The likelihood that a parent would reveal to a doctor he doesn’t store his gun safely is higher than you might imagine, according to research published in the journal Pediatrics earlier this month: Nearly 70 percent of gun-owning parents with children in the home reported that they did not properly store their weapon, even when they had a child in the home had been diagnosed with a mental illness that would put him at risk for suicide, such as major depression.
Doctors’ first responsibility is to their patients ― not the public.
Beyond doctor discomfort, there’s the potential that predicting future violence could infringe on patient civil liberties and unnecessarily insert law enforcement into situations in which an individual hasn’t committed any crime.
“We’re there to treat people,” Rosmarin said. “Putting us in the position of being the gun snitches is a difficult position to be in.”
Arthur Caplan, the founding director of New York University’s Division of Medical Ethics, said he wasn’t worried about degrading civil liberties by reporting at-risk patients. The bigger problem, he argued, is that there’s no system of interventions in place if doctors do decide to report patients.

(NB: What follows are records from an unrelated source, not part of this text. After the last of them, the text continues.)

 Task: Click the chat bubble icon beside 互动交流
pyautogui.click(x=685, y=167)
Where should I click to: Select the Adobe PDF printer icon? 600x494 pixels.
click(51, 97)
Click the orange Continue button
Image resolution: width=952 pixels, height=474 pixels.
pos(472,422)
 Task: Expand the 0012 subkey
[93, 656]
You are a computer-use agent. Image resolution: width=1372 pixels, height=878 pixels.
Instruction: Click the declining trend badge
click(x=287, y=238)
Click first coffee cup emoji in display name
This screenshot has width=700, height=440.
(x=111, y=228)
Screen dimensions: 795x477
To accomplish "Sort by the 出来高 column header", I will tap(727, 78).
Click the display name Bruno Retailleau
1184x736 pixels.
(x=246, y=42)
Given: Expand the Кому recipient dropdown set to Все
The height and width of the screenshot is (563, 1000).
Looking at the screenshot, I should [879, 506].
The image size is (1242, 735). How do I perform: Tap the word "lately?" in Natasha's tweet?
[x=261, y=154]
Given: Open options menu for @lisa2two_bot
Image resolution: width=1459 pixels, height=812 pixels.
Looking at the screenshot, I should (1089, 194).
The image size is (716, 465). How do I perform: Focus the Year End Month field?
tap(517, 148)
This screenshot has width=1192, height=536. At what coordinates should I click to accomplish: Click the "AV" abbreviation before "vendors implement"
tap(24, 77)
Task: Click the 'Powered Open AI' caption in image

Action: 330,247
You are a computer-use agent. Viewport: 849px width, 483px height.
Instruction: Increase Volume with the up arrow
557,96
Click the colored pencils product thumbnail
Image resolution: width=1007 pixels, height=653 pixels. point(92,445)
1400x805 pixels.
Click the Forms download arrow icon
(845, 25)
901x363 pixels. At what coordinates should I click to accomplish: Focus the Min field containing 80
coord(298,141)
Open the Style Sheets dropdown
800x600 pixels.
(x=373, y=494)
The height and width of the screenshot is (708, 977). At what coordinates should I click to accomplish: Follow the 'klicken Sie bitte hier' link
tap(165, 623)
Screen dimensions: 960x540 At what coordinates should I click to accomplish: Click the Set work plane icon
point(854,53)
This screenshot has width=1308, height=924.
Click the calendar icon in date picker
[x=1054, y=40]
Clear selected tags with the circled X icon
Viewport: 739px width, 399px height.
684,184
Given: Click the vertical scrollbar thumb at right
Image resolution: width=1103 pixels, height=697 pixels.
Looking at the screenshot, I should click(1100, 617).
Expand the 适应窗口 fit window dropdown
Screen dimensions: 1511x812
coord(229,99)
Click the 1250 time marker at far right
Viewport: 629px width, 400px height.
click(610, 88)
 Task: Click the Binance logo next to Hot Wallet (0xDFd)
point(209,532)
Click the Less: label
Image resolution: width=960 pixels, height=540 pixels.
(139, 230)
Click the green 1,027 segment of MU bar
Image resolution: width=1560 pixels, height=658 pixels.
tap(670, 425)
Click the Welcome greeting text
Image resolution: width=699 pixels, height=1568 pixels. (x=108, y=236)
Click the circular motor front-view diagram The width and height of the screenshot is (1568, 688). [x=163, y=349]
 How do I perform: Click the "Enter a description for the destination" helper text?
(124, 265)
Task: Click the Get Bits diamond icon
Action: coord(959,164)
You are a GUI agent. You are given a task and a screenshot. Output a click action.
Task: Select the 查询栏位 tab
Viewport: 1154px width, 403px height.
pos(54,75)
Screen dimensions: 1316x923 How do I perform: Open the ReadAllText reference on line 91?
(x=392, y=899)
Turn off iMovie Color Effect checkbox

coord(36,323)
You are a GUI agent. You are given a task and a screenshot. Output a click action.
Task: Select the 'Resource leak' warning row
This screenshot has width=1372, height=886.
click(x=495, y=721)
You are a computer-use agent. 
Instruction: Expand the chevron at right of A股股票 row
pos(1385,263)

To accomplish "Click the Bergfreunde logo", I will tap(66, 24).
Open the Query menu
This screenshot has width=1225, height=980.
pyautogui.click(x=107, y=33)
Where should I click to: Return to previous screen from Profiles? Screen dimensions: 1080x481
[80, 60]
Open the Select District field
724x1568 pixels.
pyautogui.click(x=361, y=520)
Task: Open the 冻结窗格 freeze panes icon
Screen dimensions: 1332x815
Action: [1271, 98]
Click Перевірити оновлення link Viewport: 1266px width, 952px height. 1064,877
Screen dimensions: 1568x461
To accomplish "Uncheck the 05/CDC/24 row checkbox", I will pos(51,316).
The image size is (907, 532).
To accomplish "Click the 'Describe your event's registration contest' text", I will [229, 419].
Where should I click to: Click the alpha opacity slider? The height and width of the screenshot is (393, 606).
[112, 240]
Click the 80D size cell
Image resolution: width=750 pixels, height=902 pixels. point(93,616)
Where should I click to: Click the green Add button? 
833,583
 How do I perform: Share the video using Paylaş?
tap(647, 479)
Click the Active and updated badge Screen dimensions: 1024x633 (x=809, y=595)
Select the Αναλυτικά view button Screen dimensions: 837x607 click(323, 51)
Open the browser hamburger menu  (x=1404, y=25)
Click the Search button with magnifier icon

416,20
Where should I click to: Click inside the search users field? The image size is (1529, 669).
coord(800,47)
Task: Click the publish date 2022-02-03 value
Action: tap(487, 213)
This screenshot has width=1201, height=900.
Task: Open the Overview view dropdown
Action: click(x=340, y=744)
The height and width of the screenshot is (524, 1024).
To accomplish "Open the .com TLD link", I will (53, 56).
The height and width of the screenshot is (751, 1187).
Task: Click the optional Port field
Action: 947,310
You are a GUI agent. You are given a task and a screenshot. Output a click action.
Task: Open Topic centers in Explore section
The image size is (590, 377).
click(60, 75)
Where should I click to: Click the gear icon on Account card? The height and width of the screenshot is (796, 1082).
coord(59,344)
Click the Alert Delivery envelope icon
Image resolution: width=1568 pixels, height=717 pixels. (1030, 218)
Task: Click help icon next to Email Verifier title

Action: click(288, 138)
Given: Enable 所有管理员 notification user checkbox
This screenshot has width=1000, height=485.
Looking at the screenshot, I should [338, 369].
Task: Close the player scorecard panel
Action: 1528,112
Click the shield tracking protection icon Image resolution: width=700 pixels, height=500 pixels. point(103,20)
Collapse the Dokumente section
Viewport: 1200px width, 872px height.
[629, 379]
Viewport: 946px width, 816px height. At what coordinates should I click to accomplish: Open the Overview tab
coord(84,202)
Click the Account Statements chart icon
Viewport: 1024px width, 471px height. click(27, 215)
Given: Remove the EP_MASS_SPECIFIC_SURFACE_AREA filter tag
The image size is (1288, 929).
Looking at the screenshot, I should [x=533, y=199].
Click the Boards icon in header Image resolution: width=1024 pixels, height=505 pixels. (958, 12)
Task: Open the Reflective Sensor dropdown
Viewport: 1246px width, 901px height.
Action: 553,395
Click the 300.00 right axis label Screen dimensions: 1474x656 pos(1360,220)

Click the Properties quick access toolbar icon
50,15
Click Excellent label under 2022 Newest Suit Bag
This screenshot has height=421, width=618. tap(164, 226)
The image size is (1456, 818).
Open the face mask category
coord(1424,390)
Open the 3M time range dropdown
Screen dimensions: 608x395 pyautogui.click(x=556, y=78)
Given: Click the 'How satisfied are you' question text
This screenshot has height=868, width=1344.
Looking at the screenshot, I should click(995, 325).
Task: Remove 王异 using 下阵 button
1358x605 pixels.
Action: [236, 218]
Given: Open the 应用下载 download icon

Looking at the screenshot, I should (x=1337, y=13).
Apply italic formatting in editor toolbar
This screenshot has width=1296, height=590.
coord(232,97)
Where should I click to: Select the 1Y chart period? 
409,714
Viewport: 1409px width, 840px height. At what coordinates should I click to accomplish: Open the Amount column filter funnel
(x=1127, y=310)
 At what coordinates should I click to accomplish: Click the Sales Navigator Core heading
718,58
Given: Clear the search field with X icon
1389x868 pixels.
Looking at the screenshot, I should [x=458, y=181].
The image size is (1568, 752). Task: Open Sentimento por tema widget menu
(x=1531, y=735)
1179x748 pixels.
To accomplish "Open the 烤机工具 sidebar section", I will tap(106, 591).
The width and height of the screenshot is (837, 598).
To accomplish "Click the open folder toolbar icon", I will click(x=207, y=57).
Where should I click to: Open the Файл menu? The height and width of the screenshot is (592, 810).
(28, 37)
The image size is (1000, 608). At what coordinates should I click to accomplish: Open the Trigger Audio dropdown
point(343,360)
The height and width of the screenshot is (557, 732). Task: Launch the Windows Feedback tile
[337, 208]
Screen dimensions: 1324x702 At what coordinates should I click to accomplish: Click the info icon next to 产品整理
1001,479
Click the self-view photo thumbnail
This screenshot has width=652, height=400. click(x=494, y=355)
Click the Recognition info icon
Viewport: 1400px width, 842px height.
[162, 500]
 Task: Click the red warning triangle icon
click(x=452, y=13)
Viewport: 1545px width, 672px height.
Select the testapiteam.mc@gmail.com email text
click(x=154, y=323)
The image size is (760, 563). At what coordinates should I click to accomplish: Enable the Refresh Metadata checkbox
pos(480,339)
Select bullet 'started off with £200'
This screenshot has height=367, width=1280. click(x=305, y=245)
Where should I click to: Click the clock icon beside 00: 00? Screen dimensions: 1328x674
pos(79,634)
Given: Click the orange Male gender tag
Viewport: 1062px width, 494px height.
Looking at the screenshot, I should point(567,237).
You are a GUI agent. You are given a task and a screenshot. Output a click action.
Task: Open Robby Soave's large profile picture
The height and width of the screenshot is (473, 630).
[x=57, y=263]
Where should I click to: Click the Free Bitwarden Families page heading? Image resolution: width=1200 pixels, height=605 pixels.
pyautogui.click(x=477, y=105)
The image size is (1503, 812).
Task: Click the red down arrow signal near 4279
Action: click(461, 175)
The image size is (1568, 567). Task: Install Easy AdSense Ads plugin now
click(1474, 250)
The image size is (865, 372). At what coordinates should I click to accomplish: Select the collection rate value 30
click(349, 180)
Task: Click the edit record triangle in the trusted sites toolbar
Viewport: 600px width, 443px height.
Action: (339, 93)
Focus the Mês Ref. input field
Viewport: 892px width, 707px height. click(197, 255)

“We don’t force people into treatment for threats,” he said. Caplan recalled posing a hypothetical question to a Philadelphia police officer. Caplan asked what the officer would do if he called 911 and reported a neighbor who regularly frequented the area with a gun.
“When he shoots somebody ― call,” the officer replied.
Angry men with guns are harder to disarm than people with mental illness.
While mental health providers tend to agree that the mental health system is dysfunctional, identifying mental illness as the root of gun violence draws doctors and mental health experts into the conversation for the wrong reasons. The notion that we can prevent mass shootings by “fixing” mental health is an inaccurate representation of mental illness and a wildly ineffective gun violence prevention strategy.
After the Sandy Hook Elementary School shooting in Newtown, Connecticut, in 2012, New York State passed the NY SAFE Act to “stop criminals and the dangerously mentally ill from buying a gun,” according to New York Gov. Andrew Cuomo (D).
In practice, the law requires medical doctors, registered nurses and mental health professional to report patients who have a mental health diagnosis and own a gun, and who are “likely to engage in conduct that would result in serious harm to self or others.” Some mental advocates have complained that the NY Safe Act violates HIPAA, while others believe it puts undue blame and stigma on those with mental illness, who are more likely be the victims of violent crime than to perpetuate it themselves.
“It was passed with some haste, in my opinion, without adequate input by the mental health community and specifically the New York State Office of Mental Health,” said Dr. James Knoll IV, director of forensic psychiatry at SUNY Upstate Medical University in Syracuse, New York.
“The vast majority of psychiatric diagnoses and mental illnesses are just completely unassociated with the potential for gun violence,” he said.